Rsync.net - ZFS Replication from Proxmox using Syncoid

Hello!

A long time since I’ve posted, but I’m just going to dive right into it.

The back story

Recently I decided to up my backup game and start taking full advantage of ZFS. I use Proxmox as my main hypervisor and have been using ZFS as the back-end file system for a while. Previously I had been using Proxmox’s built in snapshot facility, but mainly just using it to take manual snapshots prior to updates etc. I decided it was high time to automate this process and decided to take Sanoid for a whirl to see if it would fit my use case. Using Sanoid turned out to be a great decision! It’s policy based snapshotting was exactly what I needed for easy to use, automated snapshot’s.

Getting backups off site

Whilst Sanoid was a great fit for taking snapshots I still had to solve the issue of creating an off site (and also off system) backup.

On my search I looked at a fair few solutions, and whilst many of them were adequate I really wanted to use ZFS’s native send and receive tools, whilst it is not necessary to backup the snapshots using this method, it felt such a waste to not use this native ZFS functionality.

After a short amount of searching I found rsync.net, they currently run all there servers with ZFS and as well as this they offer native ZFS backup functionality, via a lightweight VM running FreeBSD. The price is pretty decent at $0.25/GB however in order to be allowed to use there native ZFS offering you have to have order a minimum of 1TB per month, but on the plus side there are no ingress/egrees fees.

Now that I had my snapshots being managed automatically and a place to replicate my snapshots to, I just needed to get an automated process in place!

Enter Syncoid - and hours of troubleshooting!

Syncoid is a tool bundled as part of Sanoid used to make the replication of datasets easier and automatic, no need to write you own wrapper around the sync/receive commands, the work has already been done for you! I’m not going to delve into the ins and outs of Syncoid, it has many options and good documentation.

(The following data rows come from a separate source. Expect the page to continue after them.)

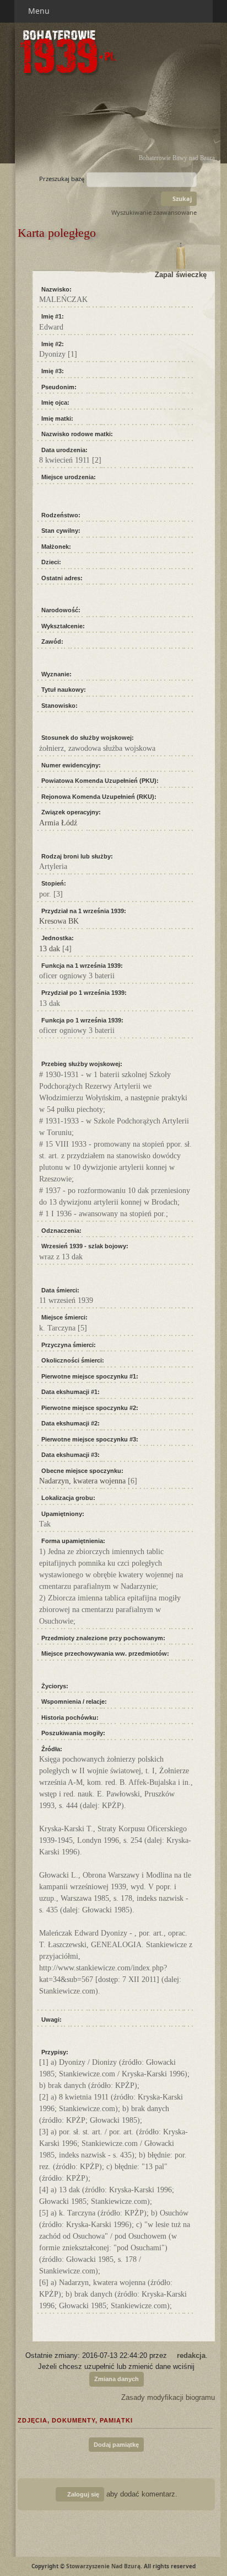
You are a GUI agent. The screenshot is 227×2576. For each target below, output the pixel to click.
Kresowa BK (59, 921)
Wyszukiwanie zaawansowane (154, 212)
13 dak (49, 949)
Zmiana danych (116, 2379)
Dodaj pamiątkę (116, 2444)
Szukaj (181, 198)
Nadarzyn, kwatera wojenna (82, 1481)
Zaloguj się (82, 2494)
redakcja (191, 2355)
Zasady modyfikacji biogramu (167, 2397)
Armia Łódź (58, 823)
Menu (40, 11)
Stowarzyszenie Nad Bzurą (103, 2566)
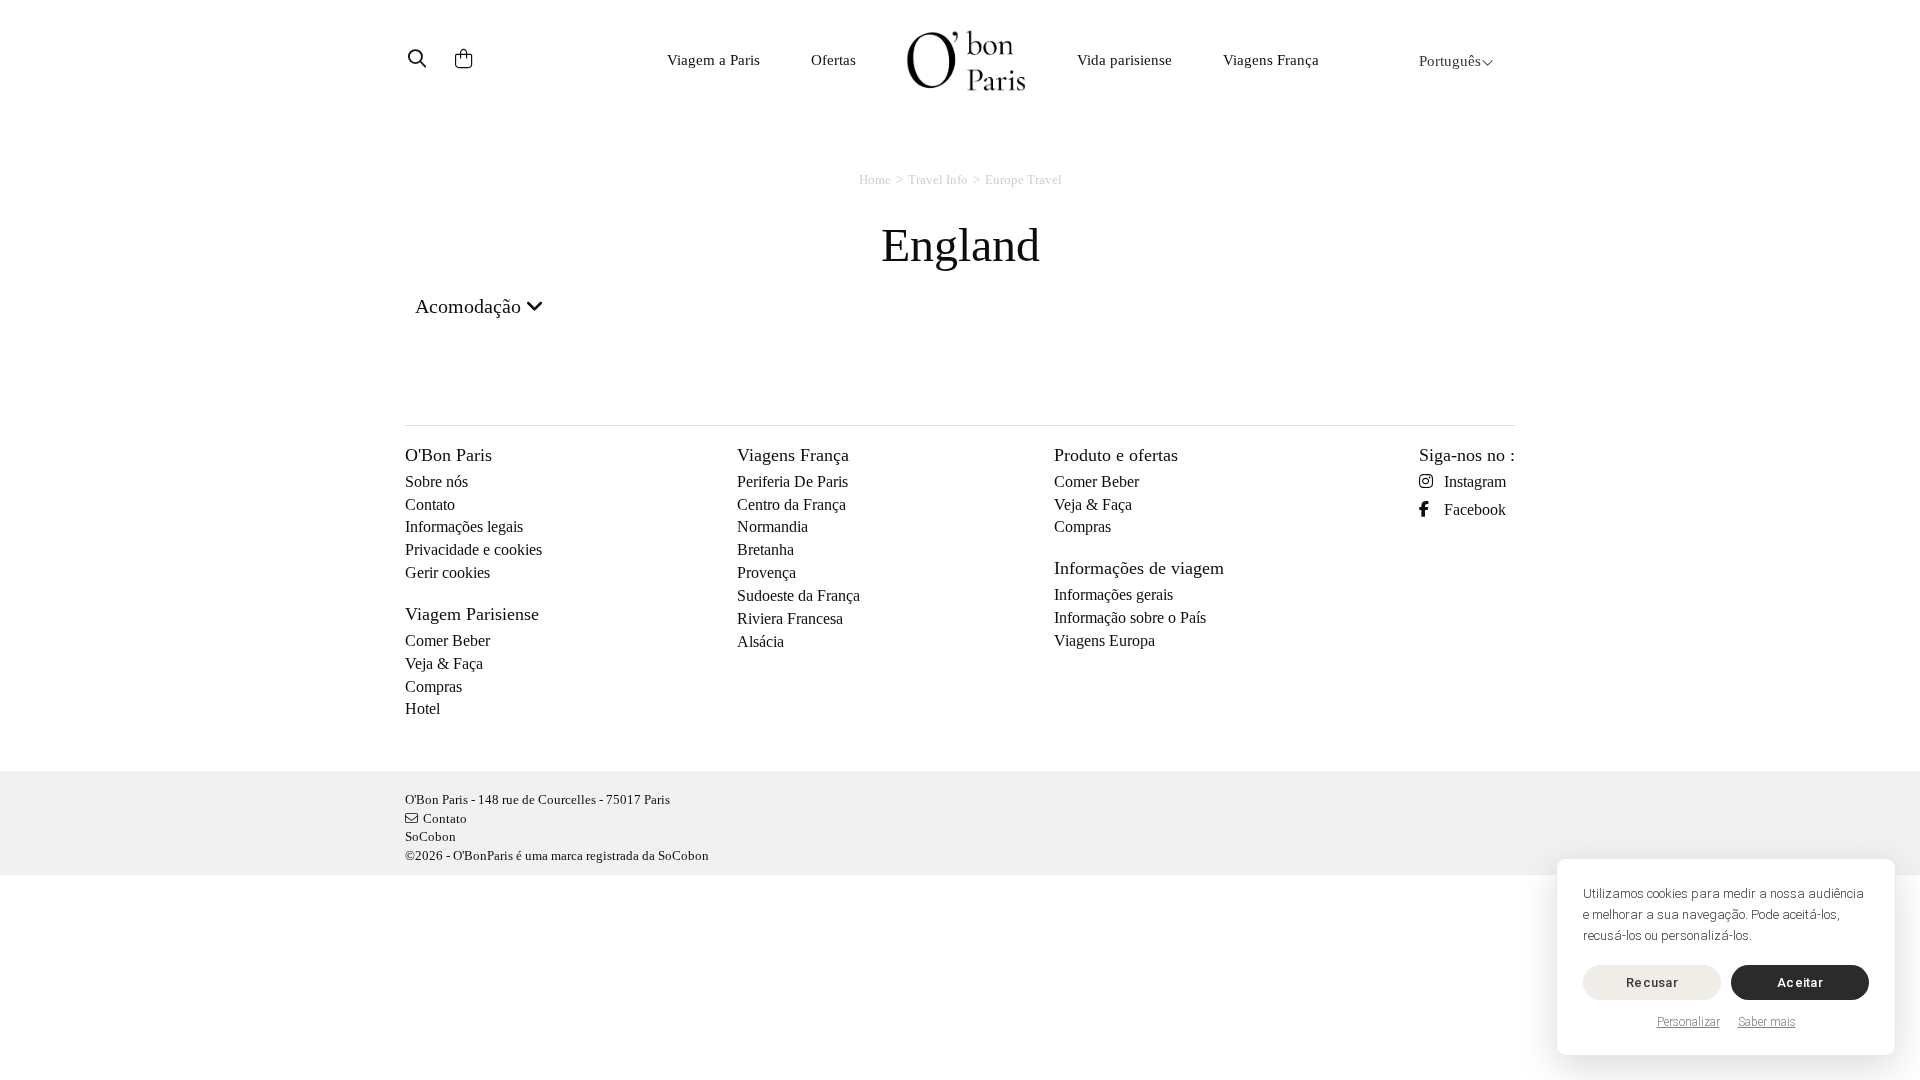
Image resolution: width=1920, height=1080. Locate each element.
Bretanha (765, 549)
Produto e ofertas (1116, 455)
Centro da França (791, 504)
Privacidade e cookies (473, 549)
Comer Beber (447, 640)
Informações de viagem (1139, 568)
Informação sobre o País (1130, 617)
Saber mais (1767, 1022)
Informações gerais (1113, 594)
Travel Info (938, 179)
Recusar (1652, 982)
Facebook (1475, 509)
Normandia (772, 526)
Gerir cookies (447, 572)
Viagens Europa (1104, 640)
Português (1450, 61)
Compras (433, 686)
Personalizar (1688, 1022)
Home (875, 179)
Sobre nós (436, 481)
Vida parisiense (1124, 60)
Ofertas (833, 60)
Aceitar (1800, 982)
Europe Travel (1023, 179)
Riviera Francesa (790, 618)
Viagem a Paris (713, 60)
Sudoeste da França (798, 595)
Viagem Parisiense (472, 614)
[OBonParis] (966, 60)
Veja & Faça (444, 663)
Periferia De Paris (792, 481)
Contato (430, 504)
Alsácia (760, 641)
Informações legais (464, 526)
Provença (766, 572)
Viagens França (1271, 60)
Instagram (1475, 481)
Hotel (422, 708)
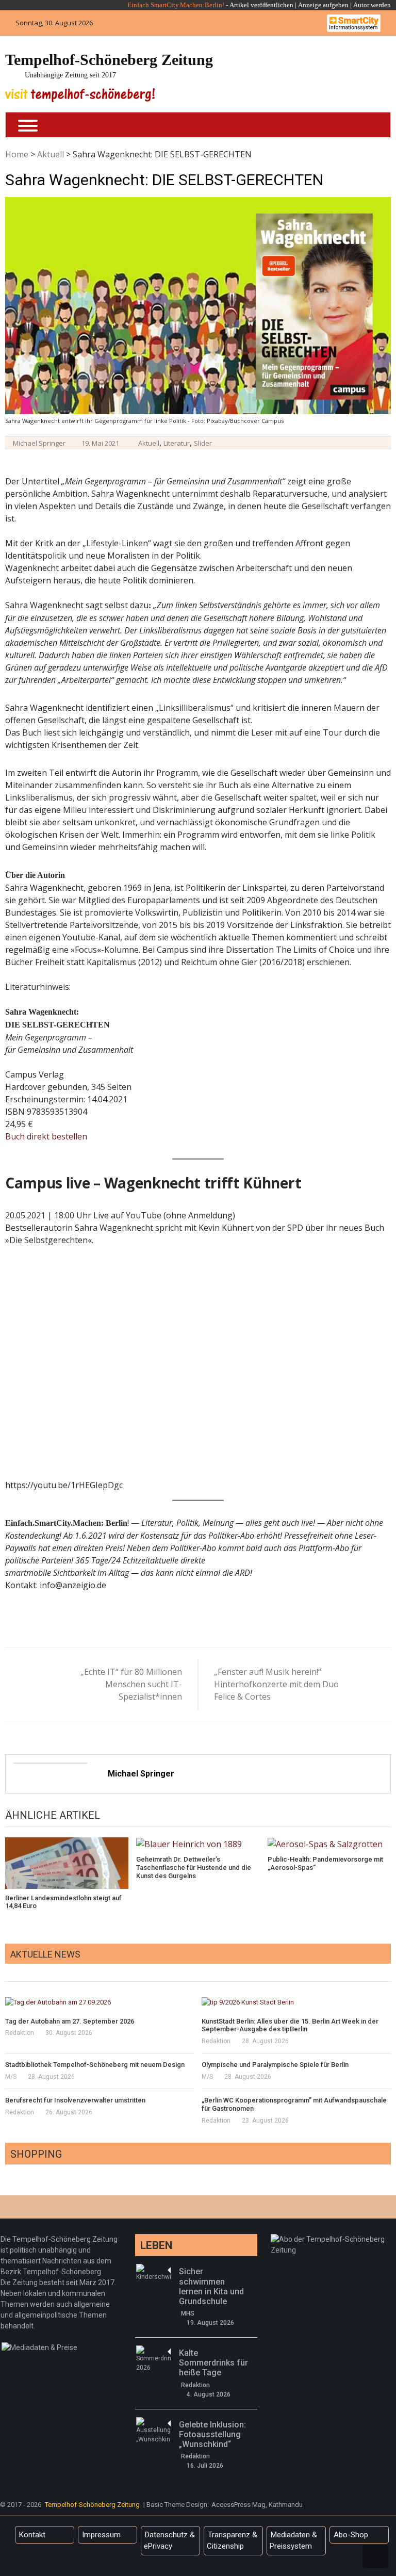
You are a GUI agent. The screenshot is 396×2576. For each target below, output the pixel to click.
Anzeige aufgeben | (325, 5)
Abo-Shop (351, 2534)
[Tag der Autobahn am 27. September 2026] (99, 2002)
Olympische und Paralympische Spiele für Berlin (275, 2064)
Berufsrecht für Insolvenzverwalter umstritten (75, 2100)
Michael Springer (39, 443)
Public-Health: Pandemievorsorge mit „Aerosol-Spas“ (325, 1863)
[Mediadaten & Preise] (39, 2347)
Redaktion (19, 2032)
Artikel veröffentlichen (261, 5)
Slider (203, 443)
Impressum (101, 2534)
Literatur (176, 443)
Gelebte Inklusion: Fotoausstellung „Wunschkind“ (212, 2434)
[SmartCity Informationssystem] (354, 23)
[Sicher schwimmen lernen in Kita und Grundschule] (153, 2272)
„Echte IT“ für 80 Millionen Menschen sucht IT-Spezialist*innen (131, 1684)
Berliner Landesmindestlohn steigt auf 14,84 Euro (63, 1902)
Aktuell (50, 154)
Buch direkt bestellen (46, 1136)
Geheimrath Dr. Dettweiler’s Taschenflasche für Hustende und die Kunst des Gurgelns (193, 1867)
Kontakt (32, 2534)
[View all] (388, 1970)
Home (16, 154)
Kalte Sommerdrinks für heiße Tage (213, 2362)
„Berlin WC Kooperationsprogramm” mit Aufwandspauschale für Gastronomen (294, 2104)
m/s (10, 2076)
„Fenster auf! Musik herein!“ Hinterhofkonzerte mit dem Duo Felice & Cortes (276, 1684)
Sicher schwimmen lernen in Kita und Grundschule (211, 2286)
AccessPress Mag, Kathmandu (257, 2504)
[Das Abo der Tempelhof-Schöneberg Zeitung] (332, 2239)
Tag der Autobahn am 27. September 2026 (69, 2021)
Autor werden (372, 5)
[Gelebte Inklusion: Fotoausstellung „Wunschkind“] (153, 2430)
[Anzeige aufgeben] (352, 5)
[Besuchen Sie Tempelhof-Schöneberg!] (80, 95)
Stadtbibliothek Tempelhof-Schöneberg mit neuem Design (95, 2064)
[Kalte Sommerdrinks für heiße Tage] (153, 2358)
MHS (187, 2313)
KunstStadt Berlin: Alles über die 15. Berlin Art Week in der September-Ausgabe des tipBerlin (290, 2025)
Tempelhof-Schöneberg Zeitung (109, 59)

Whilst I have now figured out how to get my snapshots replicating incrementally, I can’t say this didn’t come with turmoil. The first sync I performed took a long time to complete (which is expected as I was pushing GB’s of data over the internet). The second sync however, I kept encountoring the same issue (I’ve redacted some of the host names, but the error is the same):

syncoid -r --compress=none --sendoptions=w --no-privilege-elevation --sshkey=/root/.ssh/sync tank/example root@redacted.rsync.net:data1/data WARN: mbuffer not available on target ssh:-S /tmp/syncoid-root-root@redacted.rsync.net-1636497823 root@redacted.rsync.net - sync will continue without target buffering. Sending incremental tank/example@syncoid_localzfshost_2021-11-09:22:30:22 ... syncoid_localzfshost_2021-11-09:22:43:45 (~ 4 KB): 2.53KiB 0:00:00 [8.10KiB/s] [====================================================================================> ] 63% mbuffer: error: outputThread: error writing to <stdout> at offset 0x0: Broken pipe mbuffer: warning: error during output to <stdout>: Broken pipe CRITICAL ERROR: zfs send -w -I 'tank/example'@'syncoid_localzfshost_2021-11-09:22:30:22' 'tank/example'@'syncoid_localzfshost_2021-11-09:22:43:45' | pv -s 4096 | mbuffer -q -s 128k -m 16M 2>/dev/null | ssh -i /root/.ssh/sync -S /tmp/syncoid-root-root@redacted.rsync.net-1636497823 root@redacted.rsync.net ' zfs receive -s -F '"'"'data1/data'"'"' 2>&1' failed: 512 at /usr/sbin/syncoid line 786.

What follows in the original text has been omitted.